Master McCloud said the court system should “know the state of its own files”, but if in this case the court had known a defence had been filed, it was “very doubtful” that judgment in default would have been entered.
“It does not seem to me that there is a duty on a claimant constantly to monitor the court’s own files so as to ensure that when a request for judgment in default eventually reaches the master, on some unknown date depending on the state of delays in the court administration, the court has the most up-to-date filing information.
“The court system ought to be taken to know the state of its own files, albeit that until the very recent advent of electronic filling in the Queen’s Bench Division thanks to the sterling work of the senior judiciary, such was seldom in fact the case in reality. One hopes that will now be a thing of the past.”
Leaving aside the administrative confusion, Master McCloud said the case involved a procedural decision of “some significance”, given that both sides agreed that issues of interpretation arose regarding parts 12 and 13 of the CPR.
She said her judgment in Clements Smith v Berryman Lace Mawer  EWHC 1904 (QB)  was “virtually bound to be appealed” and so granted the claimant permission to appeal to “pre-empt” this.
Although the facts of the case appeared to be “unique and arguably not directly covered by binding authority”, the situation had been “carefully considered” by a previous court on an obiter basis.
She said Andrew Baker J had set out three possible interpretations of CPR 12.3, 13.2 and 13.3 in Cunico Marketing v Daskalakis, applying them to acknowledgments of service rather than the filing of defences.
The first was that CPR 12.3(1) only allowed the court to grant default judgment “where, at the time of judgment, there is no acknowledgment of service and the time for acknowledging service has expired”.
The second was that courts could only grant default judgments so long as “at the time the request or application for default judgment is filed”, there was no acknowledgment of service and the time for acknowledging service had expired.
The third interpretation allowed the court to grant judgment in default where a “timely acknowledgment of service was not filed, irrespective of any acknowledgment of service later filed”.
In the case before her, Master McCloud said the question was how the CPR applied where the defence had been filed after expiry of the time limit but before the default judgment was entered.
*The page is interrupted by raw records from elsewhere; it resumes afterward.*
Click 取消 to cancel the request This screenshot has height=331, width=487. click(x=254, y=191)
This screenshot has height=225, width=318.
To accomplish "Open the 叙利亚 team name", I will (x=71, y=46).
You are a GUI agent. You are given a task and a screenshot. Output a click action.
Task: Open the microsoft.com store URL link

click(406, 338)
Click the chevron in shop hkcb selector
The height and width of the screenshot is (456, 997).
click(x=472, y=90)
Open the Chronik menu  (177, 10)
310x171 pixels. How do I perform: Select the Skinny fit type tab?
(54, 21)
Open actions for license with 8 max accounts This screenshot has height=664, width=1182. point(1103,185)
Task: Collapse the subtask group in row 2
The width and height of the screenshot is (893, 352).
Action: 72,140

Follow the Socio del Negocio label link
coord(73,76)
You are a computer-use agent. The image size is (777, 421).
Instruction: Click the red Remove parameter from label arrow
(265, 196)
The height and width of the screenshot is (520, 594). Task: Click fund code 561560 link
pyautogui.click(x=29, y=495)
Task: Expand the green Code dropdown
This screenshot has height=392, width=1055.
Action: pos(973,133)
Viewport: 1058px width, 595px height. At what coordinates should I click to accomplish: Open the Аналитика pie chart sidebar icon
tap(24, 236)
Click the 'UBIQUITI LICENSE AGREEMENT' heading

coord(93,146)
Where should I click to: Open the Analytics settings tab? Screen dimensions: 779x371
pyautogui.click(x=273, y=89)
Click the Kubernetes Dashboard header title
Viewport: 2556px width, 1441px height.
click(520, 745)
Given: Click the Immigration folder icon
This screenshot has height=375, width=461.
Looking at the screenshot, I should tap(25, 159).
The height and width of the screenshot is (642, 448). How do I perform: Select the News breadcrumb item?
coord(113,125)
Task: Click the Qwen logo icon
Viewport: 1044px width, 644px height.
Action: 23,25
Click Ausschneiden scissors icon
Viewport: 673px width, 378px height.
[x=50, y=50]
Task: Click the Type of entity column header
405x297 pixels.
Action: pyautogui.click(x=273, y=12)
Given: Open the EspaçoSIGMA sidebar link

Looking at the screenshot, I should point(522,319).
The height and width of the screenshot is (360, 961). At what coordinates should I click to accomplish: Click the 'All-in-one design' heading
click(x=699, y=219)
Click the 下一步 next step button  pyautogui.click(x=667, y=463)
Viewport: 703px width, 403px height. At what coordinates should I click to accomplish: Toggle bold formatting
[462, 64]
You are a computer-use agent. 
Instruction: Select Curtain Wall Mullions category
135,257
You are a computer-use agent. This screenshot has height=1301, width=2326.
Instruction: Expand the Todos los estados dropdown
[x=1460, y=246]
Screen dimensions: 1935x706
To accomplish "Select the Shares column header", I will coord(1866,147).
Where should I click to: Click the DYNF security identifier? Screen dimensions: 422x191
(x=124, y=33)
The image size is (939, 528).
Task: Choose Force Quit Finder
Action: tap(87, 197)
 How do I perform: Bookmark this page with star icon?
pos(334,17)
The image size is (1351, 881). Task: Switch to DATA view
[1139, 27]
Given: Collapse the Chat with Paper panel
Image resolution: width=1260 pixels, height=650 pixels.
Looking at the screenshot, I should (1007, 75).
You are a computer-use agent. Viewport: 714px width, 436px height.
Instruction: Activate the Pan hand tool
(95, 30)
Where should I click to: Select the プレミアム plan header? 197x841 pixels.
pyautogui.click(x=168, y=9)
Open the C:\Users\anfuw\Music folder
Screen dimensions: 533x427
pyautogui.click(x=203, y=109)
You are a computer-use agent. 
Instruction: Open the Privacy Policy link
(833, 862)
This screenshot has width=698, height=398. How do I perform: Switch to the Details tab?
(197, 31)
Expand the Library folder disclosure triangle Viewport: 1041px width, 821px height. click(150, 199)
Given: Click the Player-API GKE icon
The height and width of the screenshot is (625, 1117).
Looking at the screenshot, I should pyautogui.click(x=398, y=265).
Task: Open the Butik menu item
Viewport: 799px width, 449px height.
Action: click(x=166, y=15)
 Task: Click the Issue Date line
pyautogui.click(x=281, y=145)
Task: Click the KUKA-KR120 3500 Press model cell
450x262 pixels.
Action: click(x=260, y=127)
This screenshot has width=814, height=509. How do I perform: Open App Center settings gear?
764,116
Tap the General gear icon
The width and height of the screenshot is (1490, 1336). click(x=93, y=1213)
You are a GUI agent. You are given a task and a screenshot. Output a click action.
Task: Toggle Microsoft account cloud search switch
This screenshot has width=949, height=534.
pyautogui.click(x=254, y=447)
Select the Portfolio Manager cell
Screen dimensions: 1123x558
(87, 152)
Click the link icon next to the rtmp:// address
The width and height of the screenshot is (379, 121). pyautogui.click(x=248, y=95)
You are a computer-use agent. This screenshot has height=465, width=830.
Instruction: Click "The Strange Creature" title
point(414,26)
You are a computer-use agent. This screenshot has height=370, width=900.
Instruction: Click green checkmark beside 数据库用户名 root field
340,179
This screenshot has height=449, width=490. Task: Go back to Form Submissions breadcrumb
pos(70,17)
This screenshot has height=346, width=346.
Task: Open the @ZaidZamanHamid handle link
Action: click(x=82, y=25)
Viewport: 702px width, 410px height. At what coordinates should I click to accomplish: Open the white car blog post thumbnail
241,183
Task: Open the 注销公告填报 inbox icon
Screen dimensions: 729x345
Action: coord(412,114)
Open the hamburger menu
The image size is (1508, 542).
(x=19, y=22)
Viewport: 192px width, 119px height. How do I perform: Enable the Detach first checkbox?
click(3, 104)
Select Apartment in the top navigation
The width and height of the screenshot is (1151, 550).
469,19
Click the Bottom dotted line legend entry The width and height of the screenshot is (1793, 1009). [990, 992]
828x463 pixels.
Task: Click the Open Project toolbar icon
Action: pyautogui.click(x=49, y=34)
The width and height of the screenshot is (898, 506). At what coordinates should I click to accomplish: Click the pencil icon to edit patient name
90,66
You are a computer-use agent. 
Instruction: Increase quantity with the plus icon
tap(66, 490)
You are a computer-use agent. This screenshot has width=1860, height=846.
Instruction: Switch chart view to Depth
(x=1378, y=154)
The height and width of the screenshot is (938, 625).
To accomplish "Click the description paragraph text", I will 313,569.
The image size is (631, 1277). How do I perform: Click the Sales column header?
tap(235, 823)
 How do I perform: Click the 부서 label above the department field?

She ruled, following Andrew Baker J, that the first interpretation should prevail, meaning that in this case the court did not have jurisdiction to enter a default judgment, which must now be set aside.
The master ruled on an additional point, that if she had set aside the judgment on discretionary grounds, an application for relief from sanctions would not be required from the defendant and the Denton criteria and rule 3.9 would not have to be considered.
Master McCloud added that, after supplying a draft of her judgment to counsel, she was informed by a Queens Bench master who sits on the Civil Procedure Rule Committee (CPRC), that changes to rule 12 had been approved and would come into effect in October 2019, which would have the same effect as her judgment.
“However on further research and after contacting the CPRC, I understand that no statutory instrument has been passed containing such a rule change and that the proper approach in the view of the CPRC is that one should in those circumstances proceed without any assumption that such a rule change will take place at all.”